*EXERCISE OBJECTIVE:* Below is a listing. Copy each line of it that holds the word "blue".
▼
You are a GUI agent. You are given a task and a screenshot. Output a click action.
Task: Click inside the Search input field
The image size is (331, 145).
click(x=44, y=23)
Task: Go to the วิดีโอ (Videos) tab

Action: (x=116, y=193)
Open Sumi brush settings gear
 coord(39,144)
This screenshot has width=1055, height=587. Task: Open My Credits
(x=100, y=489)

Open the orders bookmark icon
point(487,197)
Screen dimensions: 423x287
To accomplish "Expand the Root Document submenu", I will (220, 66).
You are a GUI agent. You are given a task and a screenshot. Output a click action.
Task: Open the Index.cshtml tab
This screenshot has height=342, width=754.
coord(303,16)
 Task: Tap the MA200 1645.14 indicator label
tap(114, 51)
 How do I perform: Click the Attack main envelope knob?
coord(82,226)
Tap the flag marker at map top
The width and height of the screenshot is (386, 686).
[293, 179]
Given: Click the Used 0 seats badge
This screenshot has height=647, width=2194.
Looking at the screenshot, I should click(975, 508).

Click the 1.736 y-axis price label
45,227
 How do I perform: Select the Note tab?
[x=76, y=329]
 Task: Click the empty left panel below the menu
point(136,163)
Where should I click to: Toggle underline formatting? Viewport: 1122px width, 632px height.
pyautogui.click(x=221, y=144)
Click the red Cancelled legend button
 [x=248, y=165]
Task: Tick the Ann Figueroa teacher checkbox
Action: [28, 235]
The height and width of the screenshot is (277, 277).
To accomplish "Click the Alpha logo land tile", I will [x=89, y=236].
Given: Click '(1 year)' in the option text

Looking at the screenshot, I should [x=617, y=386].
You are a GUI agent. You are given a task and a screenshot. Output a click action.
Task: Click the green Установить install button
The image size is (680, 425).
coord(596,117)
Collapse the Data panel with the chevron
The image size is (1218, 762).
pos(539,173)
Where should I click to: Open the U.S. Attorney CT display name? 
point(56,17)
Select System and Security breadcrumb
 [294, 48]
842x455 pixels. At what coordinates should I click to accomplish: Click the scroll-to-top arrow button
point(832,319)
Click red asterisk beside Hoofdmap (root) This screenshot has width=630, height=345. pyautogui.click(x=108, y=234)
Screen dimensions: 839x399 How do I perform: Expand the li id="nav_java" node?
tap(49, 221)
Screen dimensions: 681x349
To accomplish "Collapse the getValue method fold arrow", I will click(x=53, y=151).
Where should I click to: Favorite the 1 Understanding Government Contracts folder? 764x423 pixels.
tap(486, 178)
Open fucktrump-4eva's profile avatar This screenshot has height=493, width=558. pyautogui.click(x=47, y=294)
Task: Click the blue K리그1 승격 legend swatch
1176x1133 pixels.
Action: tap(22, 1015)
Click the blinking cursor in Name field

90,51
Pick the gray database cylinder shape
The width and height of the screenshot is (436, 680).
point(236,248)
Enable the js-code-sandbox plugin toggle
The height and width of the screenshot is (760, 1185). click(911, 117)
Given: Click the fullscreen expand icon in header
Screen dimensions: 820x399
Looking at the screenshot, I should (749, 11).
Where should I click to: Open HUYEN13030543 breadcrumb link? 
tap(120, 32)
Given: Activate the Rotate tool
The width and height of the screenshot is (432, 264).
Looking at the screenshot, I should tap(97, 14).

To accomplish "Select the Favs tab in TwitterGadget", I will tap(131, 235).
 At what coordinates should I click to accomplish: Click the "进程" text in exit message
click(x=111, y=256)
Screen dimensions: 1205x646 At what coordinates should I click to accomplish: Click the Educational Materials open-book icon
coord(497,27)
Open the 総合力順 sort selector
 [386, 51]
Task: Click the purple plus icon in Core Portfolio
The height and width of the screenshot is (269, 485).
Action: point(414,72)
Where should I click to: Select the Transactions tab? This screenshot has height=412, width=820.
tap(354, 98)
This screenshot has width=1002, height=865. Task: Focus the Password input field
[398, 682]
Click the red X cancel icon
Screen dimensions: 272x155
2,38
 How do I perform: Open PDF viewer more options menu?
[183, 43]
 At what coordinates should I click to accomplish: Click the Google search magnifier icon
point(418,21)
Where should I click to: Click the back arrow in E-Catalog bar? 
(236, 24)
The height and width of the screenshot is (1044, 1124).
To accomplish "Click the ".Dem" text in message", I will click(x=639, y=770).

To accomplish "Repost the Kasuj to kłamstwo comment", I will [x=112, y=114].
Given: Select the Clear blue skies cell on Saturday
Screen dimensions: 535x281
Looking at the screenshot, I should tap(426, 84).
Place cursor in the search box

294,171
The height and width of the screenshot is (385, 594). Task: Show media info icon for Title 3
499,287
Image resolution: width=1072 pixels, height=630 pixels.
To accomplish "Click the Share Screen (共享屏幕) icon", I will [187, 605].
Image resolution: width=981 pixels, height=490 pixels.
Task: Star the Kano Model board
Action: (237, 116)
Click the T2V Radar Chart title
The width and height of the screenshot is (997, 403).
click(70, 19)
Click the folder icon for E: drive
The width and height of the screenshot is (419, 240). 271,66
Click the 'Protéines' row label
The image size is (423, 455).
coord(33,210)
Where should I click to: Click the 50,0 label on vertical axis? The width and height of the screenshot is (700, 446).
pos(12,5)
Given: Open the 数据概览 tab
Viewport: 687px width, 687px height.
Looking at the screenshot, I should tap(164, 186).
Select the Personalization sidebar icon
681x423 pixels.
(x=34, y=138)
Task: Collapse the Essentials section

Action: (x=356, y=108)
▲
*ANSWER TO THIS PROBLEM:*
Task: Click the blue K리그1 승격 legend swatch
Given: Select the Clear blue skies cell on Saturday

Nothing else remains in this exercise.